Those early days of September, 1970, could not have been easy for Sister Margaret.  Revolution churned through college campuses across America, with anti-war protests over Vietnam and civil rights demonstrations and the cultural phenomena all summed-up in the phrase “counterculture.”  We students wanted to be part of the action wherever a happening occurred, and we chafed at the rules of Trinity — curfews, parietal hours, expectations for study over play.  At times, we did our best to bring the revolutionary fervor to the Marble Corridor, and Sister Margaret would listen to our chants or look at our protest posters with that wry smile and wise eye twinkle that only later I realized communicated her tacit agreement with our desire for liberation, not just from too many old rules but in fact from habits of injustice and conflict in the larger world.  She was preparing us to be leaders in the corporate and civic communities we would engage beyond graduation day, and she knew instinctively that our clumsy efforts at raising our voices and organizing protests as students simply was practice for what we had to do to change the world.

I remember once, in my senior year when I was the student government president, I was frustrated with my sister students who were refusing to go along with some plan I had cooked up.  I wandered along the Marble Corridor apparently looking dejected, and Sr. Margaret came along and asked me what was wrong.  I said I didn’t understand why my friends in the student Senate had turned on me, were blocking progress and criticizing my style.  Oh, she said with a knowing smile, so you are learning how to be a leader!  You will be just fine, she said… and so I was.

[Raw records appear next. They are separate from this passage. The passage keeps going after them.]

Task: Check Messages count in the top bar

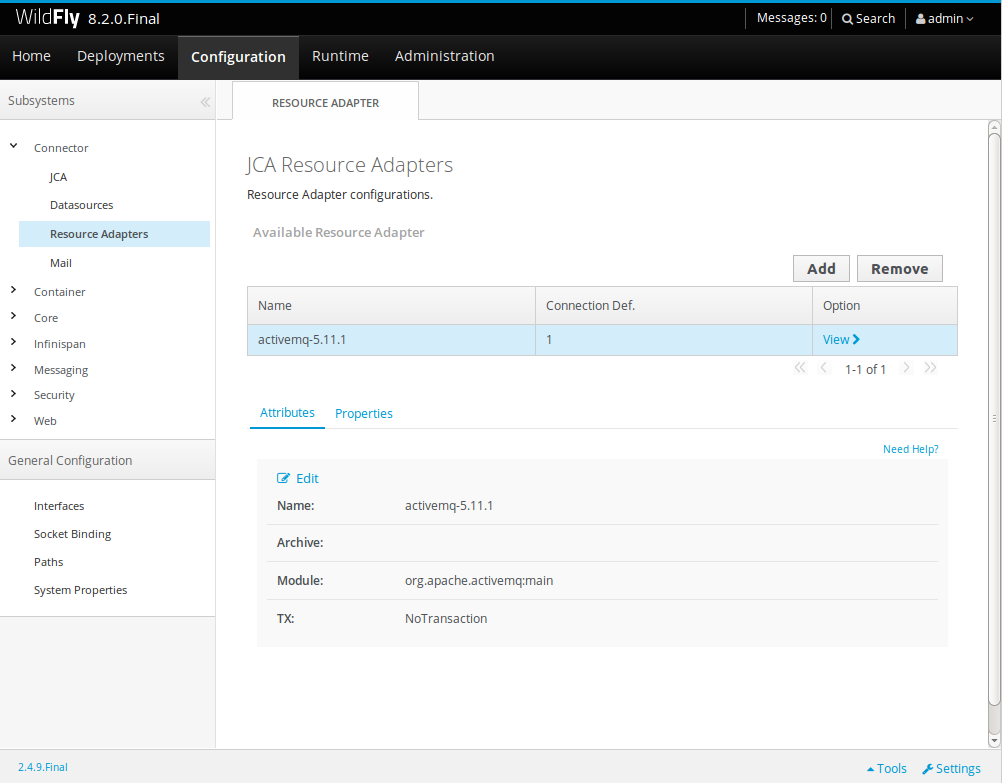Action: coord(791,18)
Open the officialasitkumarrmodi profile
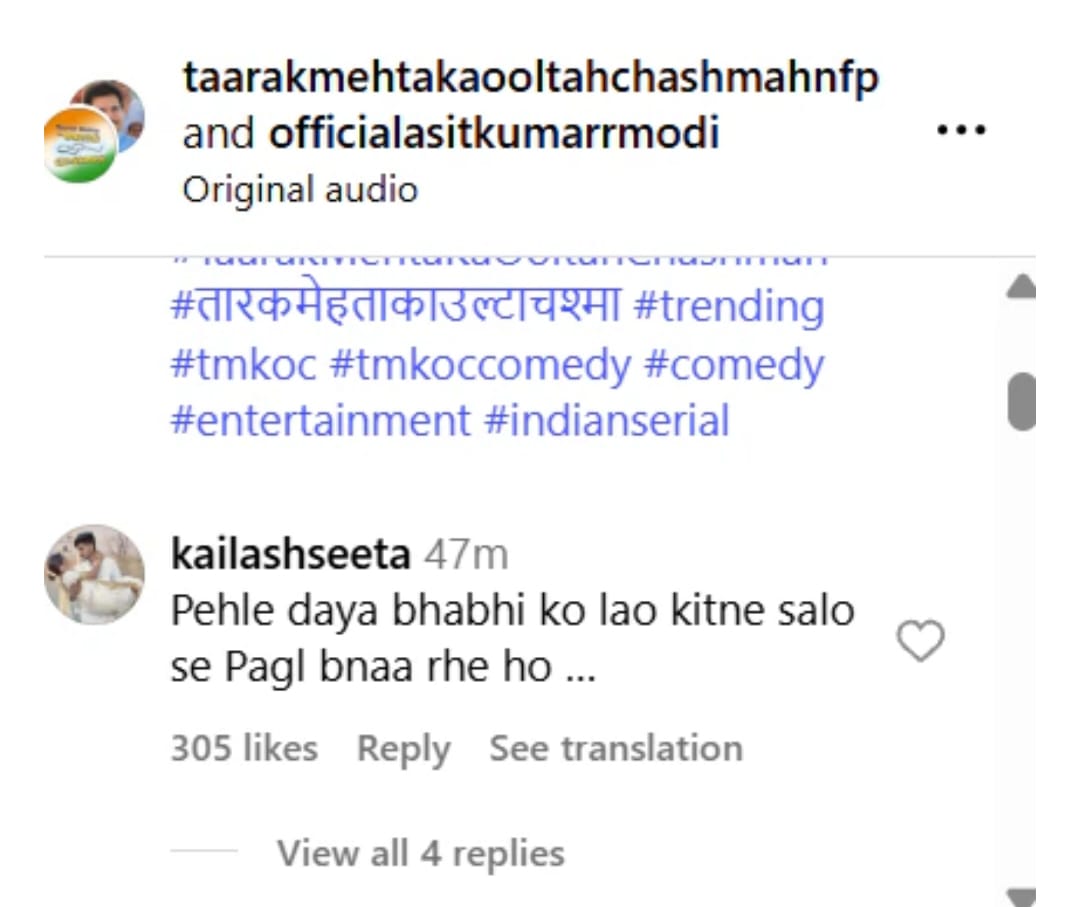 [x=494, y=134]
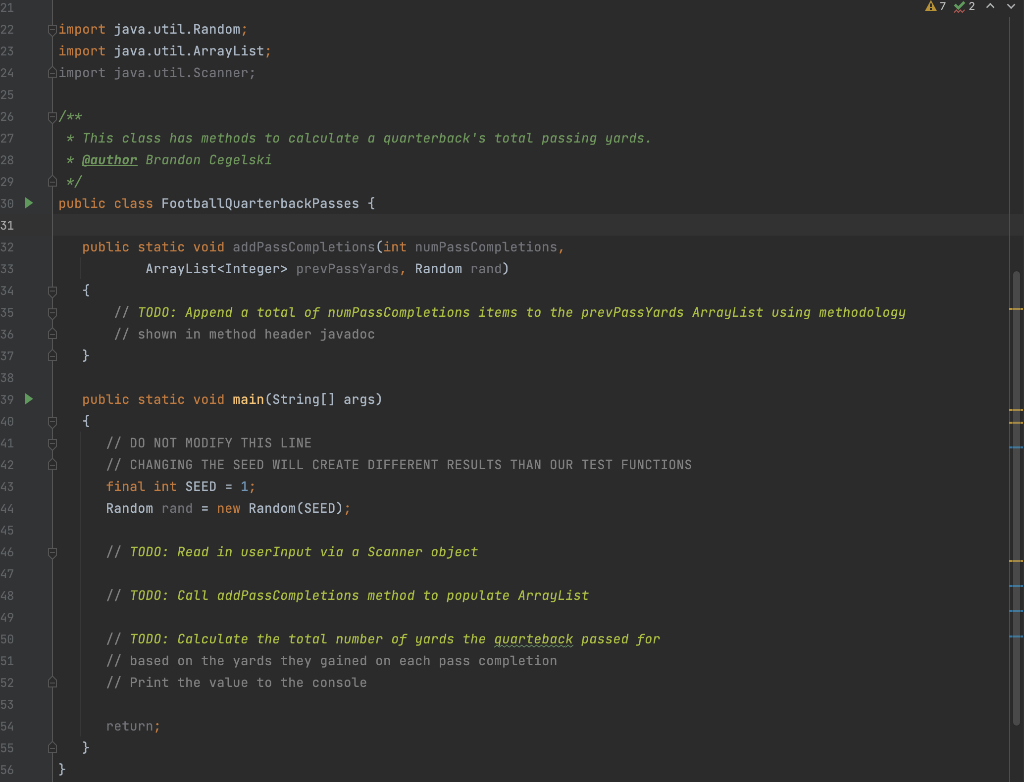The width and height of the screenshot is (1024, 782).
Task: Jump to previous problem with the up arrow icon
Action: [988, 6]
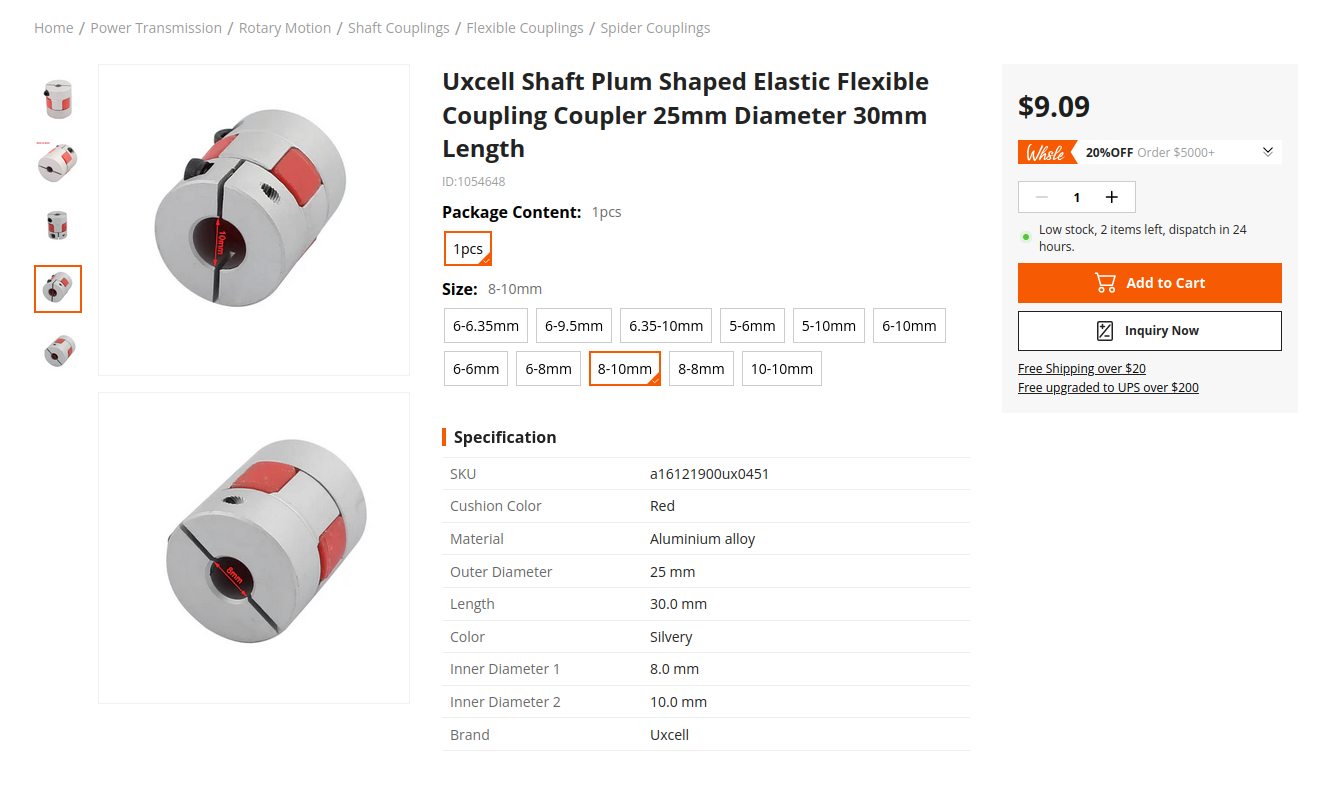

Sr. Margaret loved building projects — she built the library, Kerby Hall, and the music and art wing on Main.  She clearly enjoyed being on the construction sites, as seen in the photos below inspecting Kerby Hall under construction (top photo) and peeking out from the unfinished floors of the library, all of which must have been a bit complicated in full habit, but she was a trooper!

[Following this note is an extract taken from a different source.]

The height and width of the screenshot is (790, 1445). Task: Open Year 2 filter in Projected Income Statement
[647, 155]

So it was that when I invited her to don a hardhat for the “topping-off” celebration at the Payden Center in 2015, she eagerly joined the fun:

In many ways, the Payden Center was another component of Margaret’s vision for Trinity, and she spoke eloquently at the groundbreaking and later at the dedication:

Never in all those years did I imagine that one day I would follow in her footsteps and would inhabit the President’s Office at Trinity.  I’m not sure that she expected that, either!  But over the years, I found in Sister Margaret an irreplaceable mentor, a firm guide through difficult times and hard decisions, and as time went on, a warm friend who was always ready with a lighthearted quip or meaningful quote from one of her great English poets like Hopkins or Eliot.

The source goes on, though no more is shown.